The Court therefore determine whether the rubber trees falls within the definition of
standing timber or growing trees , in determining that the Court has relied on the judgement of Hon’ble Supreme Court in Shantabai v. State of Bombay and Others [AIR 1958 SC 532 (Y 45 C 79)]. The Court thereafter observed that –“A reading of the agreement would show that the right given to the plaintiff by the first defendant was to tap yielding rubber trees. They have not attained the stoppage of the process of vegetation and nourishment for further growth. They are growing trees. Income is generated from the yield. The trees do not perish after taking the yield once.There is no doubt that they would not fall under “standing
timber” falls under Section 3 of the Transfer of Property Act. The rubber trees in the plaint schedule property indeed are trees and thus immovable property. Thus, the transaction evidenced by the agreement is one which requires registration under Section 17 of the
Registration Act as it amounts to the creation of right or interest in respect of immovable property for consideration.”
Where as The trial court has opined that the latex is the juice of the rubber tree and as the plaintiff has been given the right to draw latex from the rubber trees, the nature of interest created as per the agreement is not on an immovable property but on a movable property and hence it requires no registration.
But observation of the honorable High Court is that the interest has created on the said rubber trees is an immovable property. For the reason that what is extracted from the
yielding rubber trees is in the form of juice, it cannot be said that the interest is created with respect to the movable property. Therefore the agreement is a compulsorily registrable
document, it cannot be admissible as evidence of any transaction regarding the immovable property as stated in Section 49 of the Registration Act.
The Court has said that the expression used in rule 3 of the CPC is ‘may’ and not ‘shall’ ,
but the trial Court has to reject such document as an admissible evidence by exercising it’s discretion so that at the time of trial irrelevant and inadmissible evidence can’t be pleased.

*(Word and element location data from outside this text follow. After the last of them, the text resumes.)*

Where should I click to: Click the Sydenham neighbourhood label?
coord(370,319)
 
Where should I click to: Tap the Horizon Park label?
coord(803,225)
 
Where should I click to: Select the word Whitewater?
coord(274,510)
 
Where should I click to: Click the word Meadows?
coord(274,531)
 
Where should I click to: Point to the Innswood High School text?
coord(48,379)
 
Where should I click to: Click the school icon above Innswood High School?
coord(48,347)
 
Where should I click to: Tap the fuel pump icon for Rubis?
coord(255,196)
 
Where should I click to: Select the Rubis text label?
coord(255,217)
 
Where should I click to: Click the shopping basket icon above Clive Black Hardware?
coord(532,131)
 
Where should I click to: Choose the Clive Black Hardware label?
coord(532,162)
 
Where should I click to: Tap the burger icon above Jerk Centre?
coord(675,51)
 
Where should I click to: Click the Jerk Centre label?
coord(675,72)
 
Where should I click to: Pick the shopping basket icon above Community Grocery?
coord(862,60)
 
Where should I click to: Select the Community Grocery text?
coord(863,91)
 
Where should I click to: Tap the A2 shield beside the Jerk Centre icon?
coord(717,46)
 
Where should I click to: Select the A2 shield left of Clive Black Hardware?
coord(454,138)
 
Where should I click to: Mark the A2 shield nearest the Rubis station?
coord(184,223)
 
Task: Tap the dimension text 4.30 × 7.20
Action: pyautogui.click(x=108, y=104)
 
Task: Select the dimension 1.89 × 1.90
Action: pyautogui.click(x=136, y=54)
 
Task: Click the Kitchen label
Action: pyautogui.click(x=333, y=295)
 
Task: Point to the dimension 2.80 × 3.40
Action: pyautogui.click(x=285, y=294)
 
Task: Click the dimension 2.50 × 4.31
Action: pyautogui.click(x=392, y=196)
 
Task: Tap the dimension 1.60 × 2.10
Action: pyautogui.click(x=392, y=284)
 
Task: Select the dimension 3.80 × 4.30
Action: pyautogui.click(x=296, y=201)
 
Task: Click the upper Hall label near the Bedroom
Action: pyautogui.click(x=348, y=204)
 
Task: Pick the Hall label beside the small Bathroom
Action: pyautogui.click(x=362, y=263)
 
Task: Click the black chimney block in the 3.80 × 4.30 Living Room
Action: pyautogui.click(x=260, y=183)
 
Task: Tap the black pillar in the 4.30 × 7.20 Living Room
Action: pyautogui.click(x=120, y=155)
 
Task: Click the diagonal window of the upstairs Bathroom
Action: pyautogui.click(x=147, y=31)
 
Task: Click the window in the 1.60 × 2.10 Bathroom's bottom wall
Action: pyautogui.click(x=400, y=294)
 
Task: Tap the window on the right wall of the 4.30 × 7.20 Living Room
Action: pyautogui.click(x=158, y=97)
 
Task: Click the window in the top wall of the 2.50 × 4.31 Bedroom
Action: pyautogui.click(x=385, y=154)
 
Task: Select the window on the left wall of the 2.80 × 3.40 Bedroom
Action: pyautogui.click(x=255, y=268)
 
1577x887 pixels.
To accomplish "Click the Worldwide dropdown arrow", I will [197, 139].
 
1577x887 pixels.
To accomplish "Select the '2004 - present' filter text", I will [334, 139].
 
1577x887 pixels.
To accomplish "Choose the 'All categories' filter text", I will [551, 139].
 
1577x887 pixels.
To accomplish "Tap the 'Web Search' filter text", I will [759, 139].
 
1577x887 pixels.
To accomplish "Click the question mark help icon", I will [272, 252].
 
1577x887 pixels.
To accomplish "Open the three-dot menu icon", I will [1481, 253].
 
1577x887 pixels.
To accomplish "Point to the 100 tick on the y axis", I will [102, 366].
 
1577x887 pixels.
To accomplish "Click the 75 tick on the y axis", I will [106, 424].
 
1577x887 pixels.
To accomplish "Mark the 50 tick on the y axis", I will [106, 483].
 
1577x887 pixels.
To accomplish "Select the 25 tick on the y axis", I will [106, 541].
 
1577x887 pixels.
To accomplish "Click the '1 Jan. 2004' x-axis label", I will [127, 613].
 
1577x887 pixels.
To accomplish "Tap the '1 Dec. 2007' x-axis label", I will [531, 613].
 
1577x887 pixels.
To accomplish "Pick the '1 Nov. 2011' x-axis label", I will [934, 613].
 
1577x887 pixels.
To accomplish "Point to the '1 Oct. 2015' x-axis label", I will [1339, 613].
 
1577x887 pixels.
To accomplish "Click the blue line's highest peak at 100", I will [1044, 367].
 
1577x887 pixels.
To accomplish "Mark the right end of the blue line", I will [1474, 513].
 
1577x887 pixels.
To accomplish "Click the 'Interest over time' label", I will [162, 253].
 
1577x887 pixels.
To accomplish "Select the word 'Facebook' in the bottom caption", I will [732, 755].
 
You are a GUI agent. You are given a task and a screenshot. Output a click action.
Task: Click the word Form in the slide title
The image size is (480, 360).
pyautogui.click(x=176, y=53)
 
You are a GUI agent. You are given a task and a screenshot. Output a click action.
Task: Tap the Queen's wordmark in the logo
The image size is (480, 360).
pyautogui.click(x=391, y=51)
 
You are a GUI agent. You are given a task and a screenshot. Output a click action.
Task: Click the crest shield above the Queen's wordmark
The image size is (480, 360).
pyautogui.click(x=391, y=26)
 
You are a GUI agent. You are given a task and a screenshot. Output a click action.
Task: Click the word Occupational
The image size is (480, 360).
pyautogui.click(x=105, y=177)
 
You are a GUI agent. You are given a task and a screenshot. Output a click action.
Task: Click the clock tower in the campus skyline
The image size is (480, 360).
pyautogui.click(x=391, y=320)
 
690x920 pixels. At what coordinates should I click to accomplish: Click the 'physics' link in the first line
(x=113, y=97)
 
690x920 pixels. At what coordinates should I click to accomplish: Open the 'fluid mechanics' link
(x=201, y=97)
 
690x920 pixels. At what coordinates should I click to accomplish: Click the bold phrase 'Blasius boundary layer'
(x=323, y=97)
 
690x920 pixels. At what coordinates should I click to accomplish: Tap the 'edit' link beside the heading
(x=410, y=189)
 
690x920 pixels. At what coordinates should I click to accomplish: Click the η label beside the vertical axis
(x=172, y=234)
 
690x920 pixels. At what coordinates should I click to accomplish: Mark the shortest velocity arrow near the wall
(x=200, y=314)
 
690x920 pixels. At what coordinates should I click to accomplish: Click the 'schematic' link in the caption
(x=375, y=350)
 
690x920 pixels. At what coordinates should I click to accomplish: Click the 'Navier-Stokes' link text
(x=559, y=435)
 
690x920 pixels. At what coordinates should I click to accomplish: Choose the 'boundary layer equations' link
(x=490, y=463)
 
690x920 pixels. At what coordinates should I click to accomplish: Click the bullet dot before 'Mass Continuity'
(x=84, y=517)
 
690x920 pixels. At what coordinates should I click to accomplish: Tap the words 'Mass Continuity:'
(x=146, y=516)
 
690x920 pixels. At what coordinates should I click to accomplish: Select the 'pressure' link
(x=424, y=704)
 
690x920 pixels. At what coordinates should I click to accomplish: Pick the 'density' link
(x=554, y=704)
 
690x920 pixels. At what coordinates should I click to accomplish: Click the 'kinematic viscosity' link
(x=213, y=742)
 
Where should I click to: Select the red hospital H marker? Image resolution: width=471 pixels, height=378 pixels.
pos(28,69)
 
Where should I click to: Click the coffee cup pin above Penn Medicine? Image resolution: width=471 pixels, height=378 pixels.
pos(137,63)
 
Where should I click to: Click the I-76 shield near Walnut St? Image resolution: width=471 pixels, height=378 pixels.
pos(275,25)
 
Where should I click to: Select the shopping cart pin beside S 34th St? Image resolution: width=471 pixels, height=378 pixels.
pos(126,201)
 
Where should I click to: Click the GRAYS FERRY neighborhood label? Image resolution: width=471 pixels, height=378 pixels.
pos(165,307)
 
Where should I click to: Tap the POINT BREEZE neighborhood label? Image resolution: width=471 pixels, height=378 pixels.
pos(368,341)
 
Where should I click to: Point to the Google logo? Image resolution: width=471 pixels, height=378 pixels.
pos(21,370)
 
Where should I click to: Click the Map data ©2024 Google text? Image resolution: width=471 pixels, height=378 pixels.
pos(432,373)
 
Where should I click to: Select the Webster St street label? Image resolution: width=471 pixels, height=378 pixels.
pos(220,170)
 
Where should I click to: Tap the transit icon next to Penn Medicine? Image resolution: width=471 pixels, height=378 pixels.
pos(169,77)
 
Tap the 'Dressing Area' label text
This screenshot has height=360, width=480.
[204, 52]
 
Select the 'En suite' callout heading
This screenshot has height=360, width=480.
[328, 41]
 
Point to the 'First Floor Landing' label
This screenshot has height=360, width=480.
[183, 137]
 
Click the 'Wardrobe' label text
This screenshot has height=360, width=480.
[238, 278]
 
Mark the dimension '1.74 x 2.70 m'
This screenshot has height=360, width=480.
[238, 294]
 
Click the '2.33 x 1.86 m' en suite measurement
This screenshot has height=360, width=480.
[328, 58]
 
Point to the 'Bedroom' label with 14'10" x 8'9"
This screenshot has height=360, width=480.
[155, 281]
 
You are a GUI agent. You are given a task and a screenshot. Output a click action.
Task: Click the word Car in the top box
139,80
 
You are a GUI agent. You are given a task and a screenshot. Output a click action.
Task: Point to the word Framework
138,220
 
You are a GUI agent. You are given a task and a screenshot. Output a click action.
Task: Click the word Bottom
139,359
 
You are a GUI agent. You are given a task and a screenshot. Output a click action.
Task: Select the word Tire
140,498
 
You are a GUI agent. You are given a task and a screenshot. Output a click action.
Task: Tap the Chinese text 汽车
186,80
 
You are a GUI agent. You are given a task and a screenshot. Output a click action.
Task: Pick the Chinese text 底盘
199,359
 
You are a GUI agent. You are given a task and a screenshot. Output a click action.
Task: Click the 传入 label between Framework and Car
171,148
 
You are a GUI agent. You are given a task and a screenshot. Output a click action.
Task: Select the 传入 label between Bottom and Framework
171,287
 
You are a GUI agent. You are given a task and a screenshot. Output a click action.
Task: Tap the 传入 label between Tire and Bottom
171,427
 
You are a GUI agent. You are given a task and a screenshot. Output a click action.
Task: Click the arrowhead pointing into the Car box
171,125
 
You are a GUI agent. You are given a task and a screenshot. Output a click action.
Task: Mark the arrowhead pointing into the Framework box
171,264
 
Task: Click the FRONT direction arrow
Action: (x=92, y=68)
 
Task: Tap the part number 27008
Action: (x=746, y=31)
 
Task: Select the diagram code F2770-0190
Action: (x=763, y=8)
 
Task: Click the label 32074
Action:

The Court has therefore decided that – “Since the agreement in question was inadmissible in evidence for want of registration, the trial court ought to have rejected it exercising its
discretion under Order 13 Rule 3 of C.P.C. Accordingly, Ext.P7 order is set aside. Ext.P4 stands allowed.”
Case Title : THOMAS BABY VS JOJO V.GEORGE(DIED) C Ors. OP © NO : 3120 OF 2018.
Judgement Pronounce by the Hon’ble Justice DR. KAUSER EDAPPAGATH.